**Task prompt**
All that is required is the number of lines in this listing that hold "progress".

=== Section Start ===

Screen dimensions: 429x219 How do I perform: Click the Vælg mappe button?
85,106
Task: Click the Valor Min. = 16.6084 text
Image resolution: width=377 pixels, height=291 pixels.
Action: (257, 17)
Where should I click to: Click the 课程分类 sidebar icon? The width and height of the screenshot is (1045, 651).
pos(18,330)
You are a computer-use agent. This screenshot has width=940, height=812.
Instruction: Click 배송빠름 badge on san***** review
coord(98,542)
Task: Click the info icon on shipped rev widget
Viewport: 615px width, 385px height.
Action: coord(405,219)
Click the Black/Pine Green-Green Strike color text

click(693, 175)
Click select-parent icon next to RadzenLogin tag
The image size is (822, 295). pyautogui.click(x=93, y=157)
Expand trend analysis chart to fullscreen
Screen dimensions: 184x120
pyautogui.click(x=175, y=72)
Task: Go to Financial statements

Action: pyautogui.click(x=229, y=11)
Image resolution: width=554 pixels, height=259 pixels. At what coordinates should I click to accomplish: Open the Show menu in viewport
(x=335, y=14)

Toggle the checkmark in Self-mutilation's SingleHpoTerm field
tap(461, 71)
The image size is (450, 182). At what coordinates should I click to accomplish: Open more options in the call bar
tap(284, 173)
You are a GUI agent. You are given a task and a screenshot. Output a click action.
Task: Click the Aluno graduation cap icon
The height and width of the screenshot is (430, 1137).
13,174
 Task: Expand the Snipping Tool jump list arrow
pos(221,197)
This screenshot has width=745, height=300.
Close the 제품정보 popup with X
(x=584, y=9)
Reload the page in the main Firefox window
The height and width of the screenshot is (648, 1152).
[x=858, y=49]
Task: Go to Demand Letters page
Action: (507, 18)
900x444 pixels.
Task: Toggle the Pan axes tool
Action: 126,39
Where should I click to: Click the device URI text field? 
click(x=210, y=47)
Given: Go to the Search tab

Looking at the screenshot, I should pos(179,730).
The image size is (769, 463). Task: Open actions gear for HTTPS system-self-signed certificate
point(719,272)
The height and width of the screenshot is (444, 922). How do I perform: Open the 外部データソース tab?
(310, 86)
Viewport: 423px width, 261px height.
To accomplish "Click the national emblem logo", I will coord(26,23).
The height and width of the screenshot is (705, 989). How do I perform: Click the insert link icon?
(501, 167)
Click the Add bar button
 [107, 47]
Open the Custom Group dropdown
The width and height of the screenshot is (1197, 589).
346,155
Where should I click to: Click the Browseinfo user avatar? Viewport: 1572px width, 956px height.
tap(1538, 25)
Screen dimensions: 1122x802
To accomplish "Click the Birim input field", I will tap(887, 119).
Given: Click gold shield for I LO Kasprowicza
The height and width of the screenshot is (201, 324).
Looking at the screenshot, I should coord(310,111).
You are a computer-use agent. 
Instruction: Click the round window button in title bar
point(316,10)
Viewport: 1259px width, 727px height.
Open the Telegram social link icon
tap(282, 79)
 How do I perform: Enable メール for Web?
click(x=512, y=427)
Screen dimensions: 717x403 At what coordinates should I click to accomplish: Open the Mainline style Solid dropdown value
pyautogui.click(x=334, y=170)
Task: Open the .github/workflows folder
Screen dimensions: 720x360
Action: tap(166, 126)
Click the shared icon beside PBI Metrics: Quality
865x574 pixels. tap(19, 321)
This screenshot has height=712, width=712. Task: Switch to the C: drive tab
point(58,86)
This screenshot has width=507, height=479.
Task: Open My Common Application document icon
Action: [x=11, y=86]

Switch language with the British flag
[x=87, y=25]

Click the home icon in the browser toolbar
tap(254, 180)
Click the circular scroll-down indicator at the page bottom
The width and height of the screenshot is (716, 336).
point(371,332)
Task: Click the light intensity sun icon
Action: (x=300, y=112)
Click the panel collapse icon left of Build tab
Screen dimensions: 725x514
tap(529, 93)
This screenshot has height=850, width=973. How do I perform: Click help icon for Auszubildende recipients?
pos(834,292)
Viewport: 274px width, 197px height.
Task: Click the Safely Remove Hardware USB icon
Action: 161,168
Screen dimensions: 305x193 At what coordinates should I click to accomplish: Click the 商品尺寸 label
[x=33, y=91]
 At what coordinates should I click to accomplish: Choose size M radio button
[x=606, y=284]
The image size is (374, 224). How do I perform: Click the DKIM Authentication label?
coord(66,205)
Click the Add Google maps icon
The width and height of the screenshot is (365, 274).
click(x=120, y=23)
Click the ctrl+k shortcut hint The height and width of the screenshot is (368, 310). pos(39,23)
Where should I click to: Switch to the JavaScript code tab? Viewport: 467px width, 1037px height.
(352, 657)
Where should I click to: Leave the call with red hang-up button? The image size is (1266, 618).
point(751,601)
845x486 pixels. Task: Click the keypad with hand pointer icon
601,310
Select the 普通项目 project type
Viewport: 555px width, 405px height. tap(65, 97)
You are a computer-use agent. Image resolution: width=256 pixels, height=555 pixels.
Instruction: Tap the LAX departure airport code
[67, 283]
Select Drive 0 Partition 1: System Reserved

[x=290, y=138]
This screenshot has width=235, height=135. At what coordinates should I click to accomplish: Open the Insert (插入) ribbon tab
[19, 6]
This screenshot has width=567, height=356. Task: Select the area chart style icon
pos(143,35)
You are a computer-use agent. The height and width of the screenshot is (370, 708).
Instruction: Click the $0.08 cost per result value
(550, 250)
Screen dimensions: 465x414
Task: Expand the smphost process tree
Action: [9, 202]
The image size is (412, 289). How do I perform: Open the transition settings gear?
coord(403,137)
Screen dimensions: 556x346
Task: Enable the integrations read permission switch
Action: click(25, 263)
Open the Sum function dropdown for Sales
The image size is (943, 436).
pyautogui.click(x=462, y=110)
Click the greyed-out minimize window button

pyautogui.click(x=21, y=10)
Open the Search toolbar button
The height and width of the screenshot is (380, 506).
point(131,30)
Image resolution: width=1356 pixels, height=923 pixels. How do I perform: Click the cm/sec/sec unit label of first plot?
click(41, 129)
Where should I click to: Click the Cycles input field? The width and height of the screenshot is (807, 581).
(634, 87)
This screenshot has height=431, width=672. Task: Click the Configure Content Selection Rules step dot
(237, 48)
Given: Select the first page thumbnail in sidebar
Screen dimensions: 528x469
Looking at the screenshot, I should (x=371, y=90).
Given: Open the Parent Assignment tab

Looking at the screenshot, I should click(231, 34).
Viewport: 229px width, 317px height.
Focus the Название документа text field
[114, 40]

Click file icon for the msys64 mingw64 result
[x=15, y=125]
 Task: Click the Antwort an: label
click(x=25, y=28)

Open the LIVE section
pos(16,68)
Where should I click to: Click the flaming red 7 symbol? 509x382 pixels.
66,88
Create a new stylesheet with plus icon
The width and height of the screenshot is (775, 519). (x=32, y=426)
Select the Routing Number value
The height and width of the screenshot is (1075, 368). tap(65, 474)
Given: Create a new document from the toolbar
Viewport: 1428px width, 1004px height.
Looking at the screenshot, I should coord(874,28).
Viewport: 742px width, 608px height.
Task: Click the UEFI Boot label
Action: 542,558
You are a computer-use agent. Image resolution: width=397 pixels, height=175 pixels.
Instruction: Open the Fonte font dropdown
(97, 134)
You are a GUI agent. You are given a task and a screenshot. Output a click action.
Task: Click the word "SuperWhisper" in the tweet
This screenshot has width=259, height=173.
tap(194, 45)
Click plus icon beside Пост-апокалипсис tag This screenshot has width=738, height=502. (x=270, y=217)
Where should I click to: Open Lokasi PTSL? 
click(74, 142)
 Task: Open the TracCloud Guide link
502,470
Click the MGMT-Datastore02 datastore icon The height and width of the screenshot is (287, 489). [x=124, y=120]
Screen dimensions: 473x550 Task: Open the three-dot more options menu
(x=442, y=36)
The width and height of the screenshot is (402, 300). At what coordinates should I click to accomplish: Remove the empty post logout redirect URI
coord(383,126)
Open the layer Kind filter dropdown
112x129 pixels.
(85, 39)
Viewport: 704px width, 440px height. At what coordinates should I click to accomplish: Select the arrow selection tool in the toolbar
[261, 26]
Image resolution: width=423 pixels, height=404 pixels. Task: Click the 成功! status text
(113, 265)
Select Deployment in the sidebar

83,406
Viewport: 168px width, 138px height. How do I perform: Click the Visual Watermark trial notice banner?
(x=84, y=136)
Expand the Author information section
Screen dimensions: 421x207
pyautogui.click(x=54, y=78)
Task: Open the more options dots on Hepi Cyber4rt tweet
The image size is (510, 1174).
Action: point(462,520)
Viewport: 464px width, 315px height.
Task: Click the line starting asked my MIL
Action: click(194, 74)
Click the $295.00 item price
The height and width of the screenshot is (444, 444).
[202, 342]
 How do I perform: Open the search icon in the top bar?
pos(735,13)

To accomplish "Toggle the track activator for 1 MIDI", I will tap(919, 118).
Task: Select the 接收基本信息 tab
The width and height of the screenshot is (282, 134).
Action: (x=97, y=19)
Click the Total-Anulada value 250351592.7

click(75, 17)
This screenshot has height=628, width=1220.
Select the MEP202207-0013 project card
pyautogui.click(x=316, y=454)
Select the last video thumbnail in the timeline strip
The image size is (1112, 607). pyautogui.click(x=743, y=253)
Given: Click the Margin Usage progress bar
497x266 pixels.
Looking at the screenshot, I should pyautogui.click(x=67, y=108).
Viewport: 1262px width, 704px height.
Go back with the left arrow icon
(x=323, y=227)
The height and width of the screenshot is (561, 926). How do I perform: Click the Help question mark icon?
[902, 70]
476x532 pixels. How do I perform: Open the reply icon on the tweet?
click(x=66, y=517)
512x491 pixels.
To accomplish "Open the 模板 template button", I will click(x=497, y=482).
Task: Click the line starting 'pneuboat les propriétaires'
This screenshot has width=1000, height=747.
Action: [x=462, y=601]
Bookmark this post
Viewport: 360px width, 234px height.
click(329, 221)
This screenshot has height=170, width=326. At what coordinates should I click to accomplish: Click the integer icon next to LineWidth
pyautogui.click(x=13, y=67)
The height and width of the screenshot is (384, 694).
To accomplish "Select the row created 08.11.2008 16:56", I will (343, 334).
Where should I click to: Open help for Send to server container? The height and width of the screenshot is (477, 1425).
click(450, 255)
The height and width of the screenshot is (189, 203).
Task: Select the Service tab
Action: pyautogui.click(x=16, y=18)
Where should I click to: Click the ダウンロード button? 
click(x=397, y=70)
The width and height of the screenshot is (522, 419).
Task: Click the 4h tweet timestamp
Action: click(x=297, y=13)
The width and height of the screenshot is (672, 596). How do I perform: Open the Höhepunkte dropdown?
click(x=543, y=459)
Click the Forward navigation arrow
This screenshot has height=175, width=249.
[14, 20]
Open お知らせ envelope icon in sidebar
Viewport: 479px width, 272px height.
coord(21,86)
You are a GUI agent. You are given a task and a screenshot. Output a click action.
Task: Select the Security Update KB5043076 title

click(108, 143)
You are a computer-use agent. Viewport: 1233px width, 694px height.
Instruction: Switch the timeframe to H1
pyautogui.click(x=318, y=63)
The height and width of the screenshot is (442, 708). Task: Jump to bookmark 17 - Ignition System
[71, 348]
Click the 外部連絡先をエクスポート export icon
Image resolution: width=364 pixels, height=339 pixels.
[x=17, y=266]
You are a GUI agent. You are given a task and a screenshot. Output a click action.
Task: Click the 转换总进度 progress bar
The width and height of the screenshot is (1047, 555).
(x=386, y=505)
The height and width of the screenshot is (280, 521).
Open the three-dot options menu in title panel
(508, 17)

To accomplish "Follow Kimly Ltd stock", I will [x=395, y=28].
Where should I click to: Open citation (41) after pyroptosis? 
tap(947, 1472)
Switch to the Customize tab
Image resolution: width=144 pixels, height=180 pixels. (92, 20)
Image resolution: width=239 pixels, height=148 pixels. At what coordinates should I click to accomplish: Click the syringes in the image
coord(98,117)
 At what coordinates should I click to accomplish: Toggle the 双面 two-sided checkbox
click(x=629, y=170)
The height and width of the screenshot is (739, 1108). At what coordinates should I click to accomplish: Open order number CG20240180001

=== Section End ===

**Problem solution**
2